From Nirona to the World: Rogan Kala in 2050
- Samvar Shah

- Sep 30
- 2 min read

My vision for the future of Rogan Kala:
In 2050, when you walk through the crowded streets of New York, Milan, or Tokyo, you will see paisleys glowing on storefronts. These are Rogan Kala paisleys — the 300-year-old art from the small village of Nirona in Kutch. What began as hand-drawn motifs on fabric has become a visual signature of India across the globe, the way manga is for Japan or calligraphy is for China.
From Village Workshop to Global Wardrobe
By 2050, Rogan Kala is no longer confined to framed canvases or saris. Jackets in Paris carry motifs hand-finished in Nirona. Yoga mats in San Francisco flow with Rogan vines authenticated by blockchain. When you scan a piece, you see its lineage: which Khatri artist created it, how the motif evolved from earlier generations, how it traveled across oceans. It is a luxury brand, prestigious enough to be handed down generations as heritage.
This is the revolution of being global but local as the world has access, but Nirona remains the beating heart. No machine-made imitation can pass as Rogan because every authentic piece is digitally stamped with its origin. The Khatris are artisans and now the custodians of cultural IP, ensuring their heritage is both preserved and prospering.
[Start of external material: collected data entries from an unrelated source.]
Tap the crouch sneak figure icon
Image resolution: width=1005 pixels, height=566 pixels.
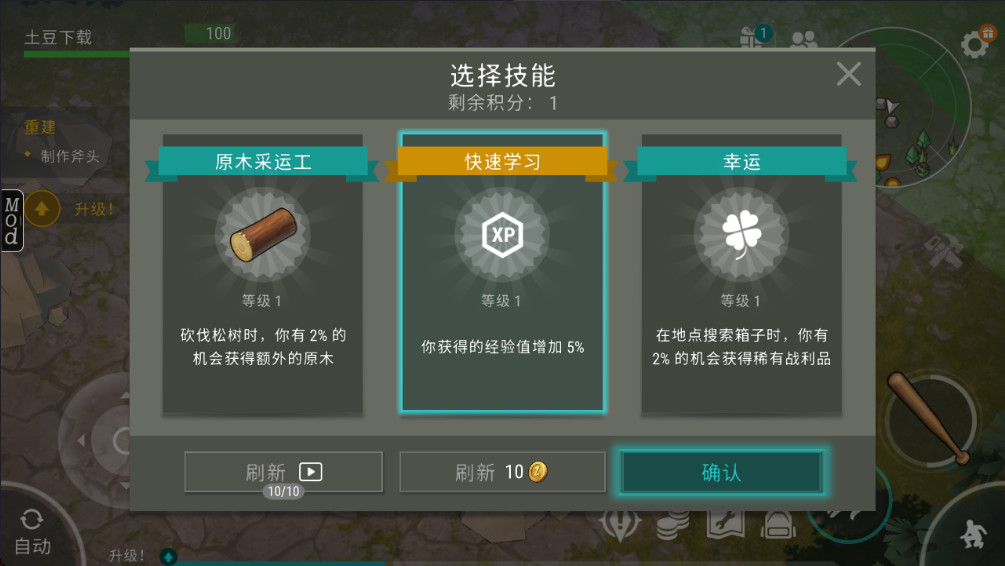pyautogui.click(x=973, y=534)
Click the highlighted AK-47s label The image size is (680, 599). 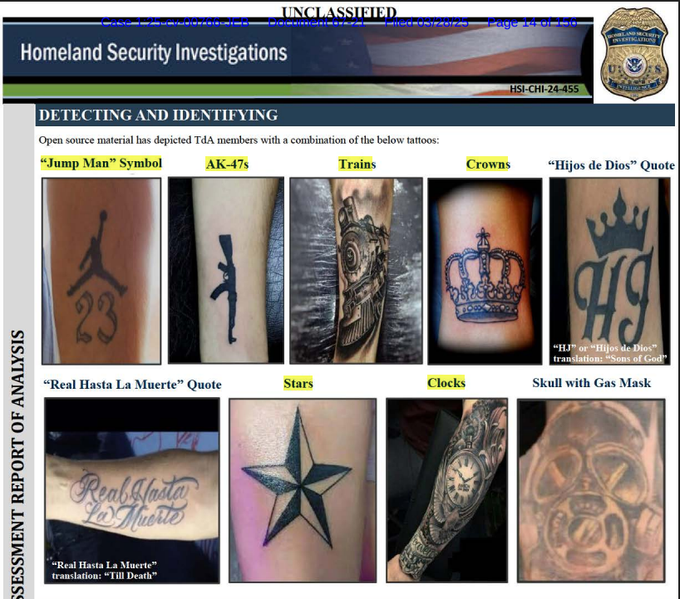(227, 164)
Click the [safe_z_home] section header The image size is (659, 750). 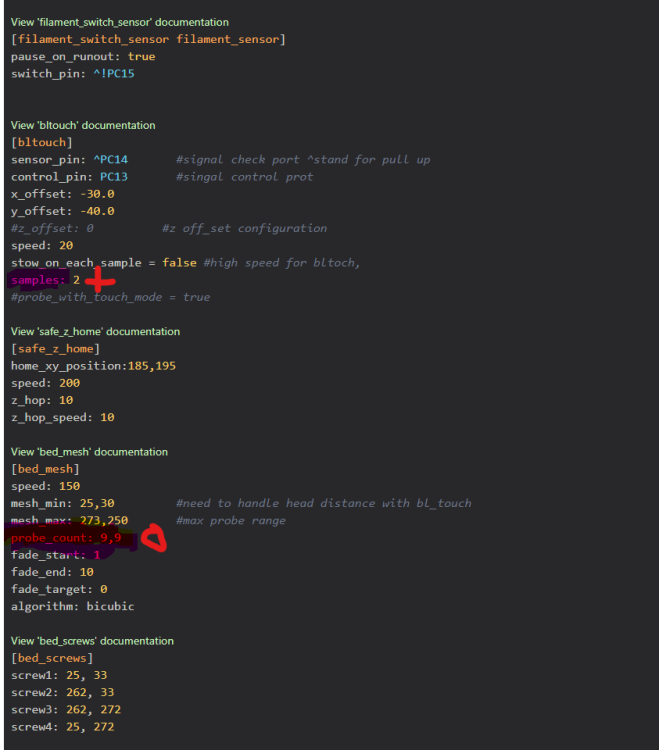(54, 348)
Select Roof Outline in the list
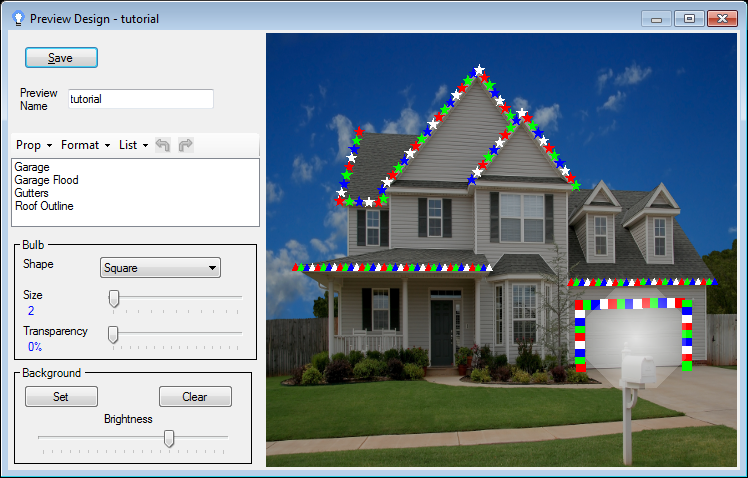 44,206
The Visual Identity of India
Every country has an image that the world recognizes instantly. For Japan, it is manga and anime. For Morocco, zellige tiles. For China, brush calligraphy. For India in 2050, it is Rogan Kala.
The reason is Rogan has what modern identity craves. Its forms can live on fabric, on digital screens, on skyscraper façades. It is timeless and endlessly adaptable. In 2050, Indian embassies around the world are wrapped in Rogan projections that shift with the seasons. A Rogan paisley blooms at the opening ceremony of the Olympics, reminding the world of India’s continuity of craft.
Why This Future Matters
For centuries, Rogan Kala was on the edge of disappearance, practiced by only one family. But in 2050, it is everywhere. By embracing technology — blockchain authentication, GAN assisted and global co-creation — Rogan Kala has secured its place as a living, breathing identity of India on the world stage.
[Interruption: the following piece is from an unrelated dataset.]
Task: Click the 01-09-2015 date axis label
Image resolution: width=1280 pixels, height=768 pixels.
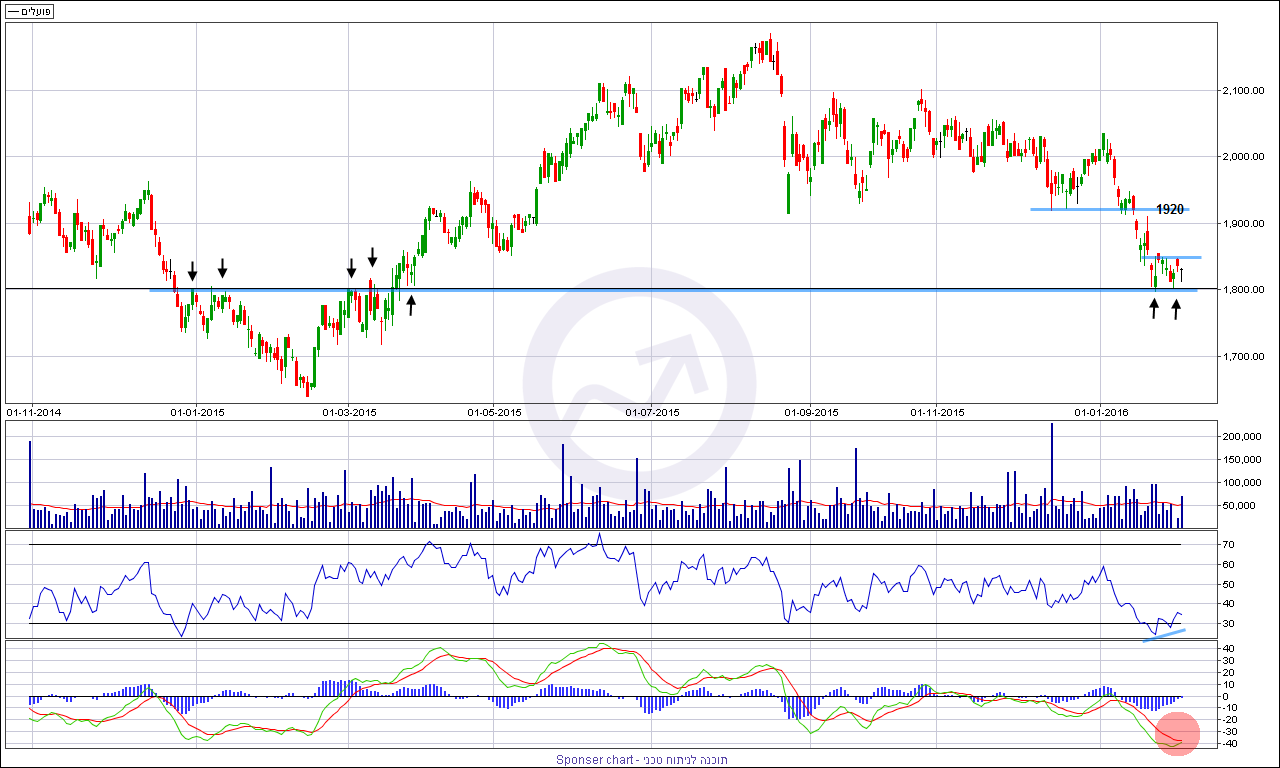Action: tap(810, 411)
And through all of this, the village of Nirona and the Khatri family, still holds the stylus.


interesting! thanks for the good read! since it is a dying art, we could possibly hand it to the tribal communities in the southwest of India to revive it through the artwork that they make for their employment training programs. I've heard it works very well with present tribal art forms - ensuring they receive due compensation, of course.